Mariano Bermejo admitiu, também, que a Justiça espanhola sofre de "um grave problema, de lentidão, devido a estruturas e métodos de trabalho do século XIX". A solução, defende, está na " Justiça digital, em comunicar-se como se comunica todo o mundo: através da informática".
No livro 'Minorias Eróticas e Agressores sexuais", o psiquiatra Afonso de Albuquerque afirma que as hormonas antiandrogénicas mantêm-se como o tratamento de primeira escolha para pedófilos violentos e reincidentes. O efeito mantém-se enquanto for administrado o medicamento, e a duração do tratamento pode ir até vários anos.
Segundo este psiquiatra português, há poucos dados que permitam afirmar que as parafilias (entre as quais a pedofilia) são curáveis, e que podem ser substituídas permanentemente por uma orientação sexual normal. Pelo que, os objectivos do tratamento são a diminuição dos desejos sexuais por crianças.
Comparável à castração dos testículos
O tratamento com hormonas antiandrogénios leva à diminuição das hormonas masculinas ( testosterona e a di-hidrotestosterona), o que é comparável com o efeito da castração cirúrgica dos testículos. O resultado é facilmente medido através de análises ao sangue, permitindo ao clínico um melhor controlo da eficácia do tratamento.
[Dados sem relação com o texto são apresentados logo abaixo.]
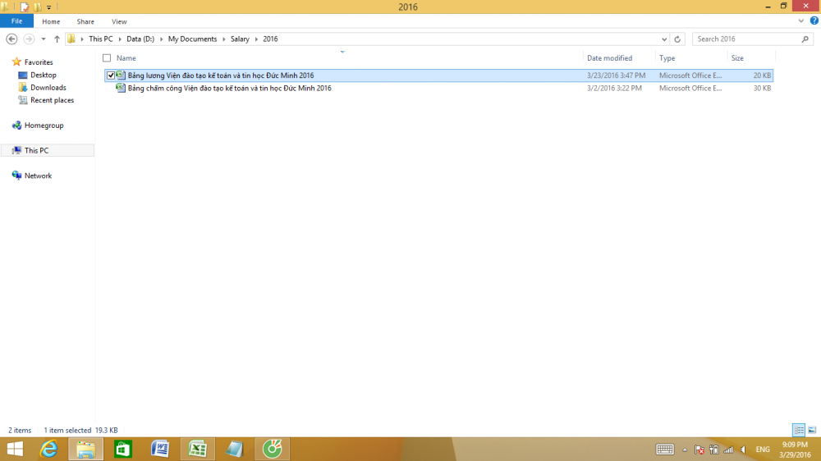821x461 pixels.
Task: Open Excel from the taskbar
Action: coord(197,449)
Recorde-se que a testosterona, indispensável para o comportamento sexual masculino, é produzida pelos testículos e na gordura subcutânea e vai actuar nos seus receptores, que se encontram não apenas no cérebro, como na espinal medula e no pénis. Afonso de Albuquerque afirma que a castração química baseia-se na concepção do sexo como um impulso biológico, pelo que a administração de um medicamento pode reduzir o comportamento pedófilo, dado produzir uma diminuição do desejo, das fantasias e da excitação fisiológica.
Resultados optimistas
Várias substâncias químicas têm sido utilizadas para este efeito, com acentuada eficácia, diz o psiquiatra. A mais utilizada nos EUA é a Depo-Provera (injectável), utilizada como anticonceptivo na mulher. No entanto, produz efeitos secundários com alguma gravidade e tem vindo a ser substituída tanto na Europa como no Canadá por outras substâncias com acção farmacológica diferente.
A principal dessas substâncias é a ciproterona (Androcur), não aprovada nos EUA, que apresenta muito menos efeitos secundários, porque bloqueia a acção da testosterona ao nível dos seus receptores.
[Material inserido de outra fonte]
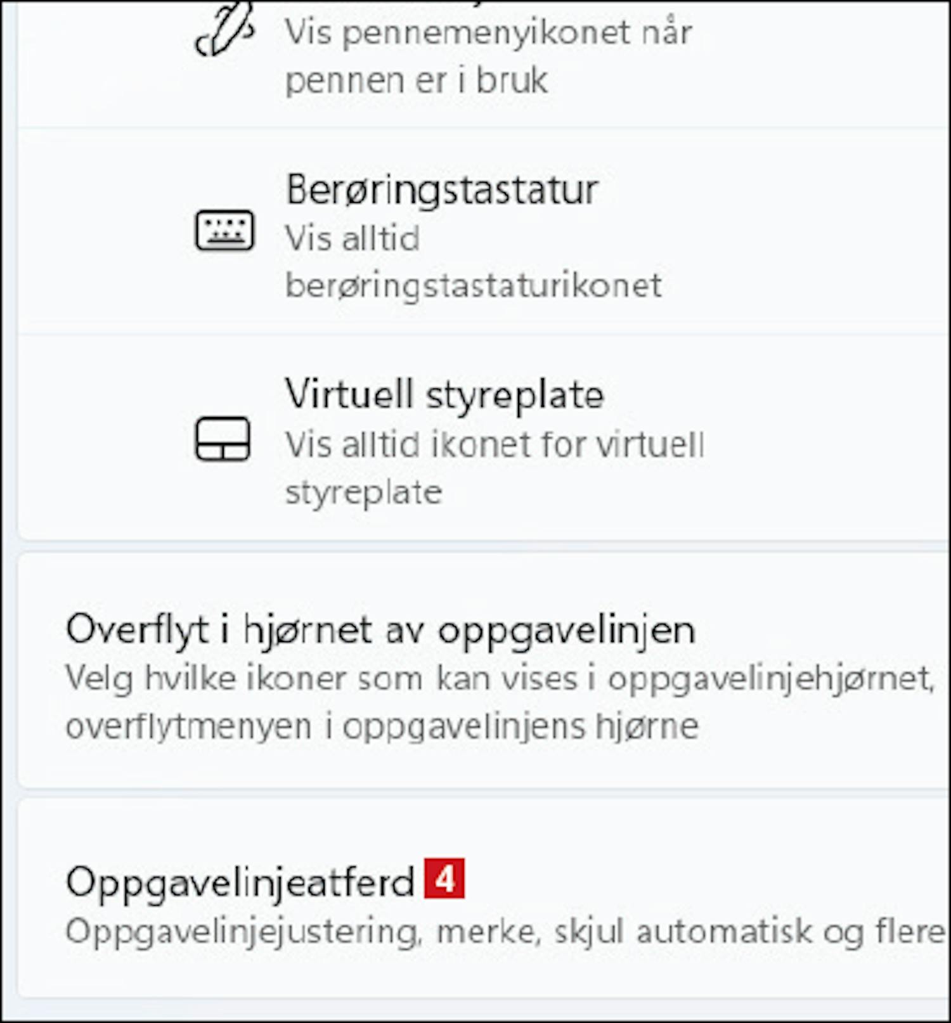The image size is (951, 1023).
Task: Click the red number 4 badge
Action: pyautogui.click(x=445, y=878)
Segundo Afonso de Albuquerque, cerca de 2 a 4 semanas após o início do tratamento com ciproterona oral ou injectável surge uma diminuição acentuada das fantasias sexuais, do desejo, das erecções e do comportamento pedófilo, que se mantém enquanto for administrado o medicamento.
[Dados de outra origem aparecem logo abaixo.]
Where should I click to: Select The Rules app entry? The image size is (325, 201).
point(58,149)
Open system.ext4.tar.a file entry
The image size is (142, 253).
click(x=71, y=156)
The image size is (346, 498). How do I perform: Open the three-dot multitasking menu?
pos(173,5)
Estudos realizados em 1999 pela Associação Psiquiátrica Americana são claramente optimistas quanto aos resultados do tratamento com ciproterona aos agressores sexuais. Ao fim de uma média de três anos de tratamento, a taxa de sucesso é de 100%. De acordo com Afonso de Albuquerque, a combinação da psicoterapia e dos medicamentos constitui o tratamento mais eficaz para os pedófilos. "Mas, surpreendentemente, exigem mais motivação e colaboração por parte do pedófilo", do que apenas o tratamento hormonal.
Lacuna em Portugal
Estas intervenções existem há anos noutros países europeus e no Canadá, mas ainda não chegaram a Portugal.
De acordo com Afonso de Albuquerque, a total falta de coordenação entre o sistema judiciário e o sistema de saúde no país não permitiu ainda a implementação de protocolos de intervenção médico-legal na avaliação, no tratamento voluntário (ou/e compulsivo) e na reinserção dos pedófilos.
"Isto significa que se perde uma oportunidade única (a investigação policial, a detenção e o julgamento) para realizar conjuntamente (sistemas de saúde e de justiça) essa intervenção terapêutica e preventiva", afirma.
Para este psiquiatra, "é a protecção das crianças e das mulheres face às agressões dos predadores sexuais já referenciados pelo sistema mas de novo em liberdade que não está a ser adequadamente assegurada pelas nossas instituições jurídicas, prisionais e médico-legais, à luz dos progressos já conseguidos nesta área na própria Comunidade Europeia".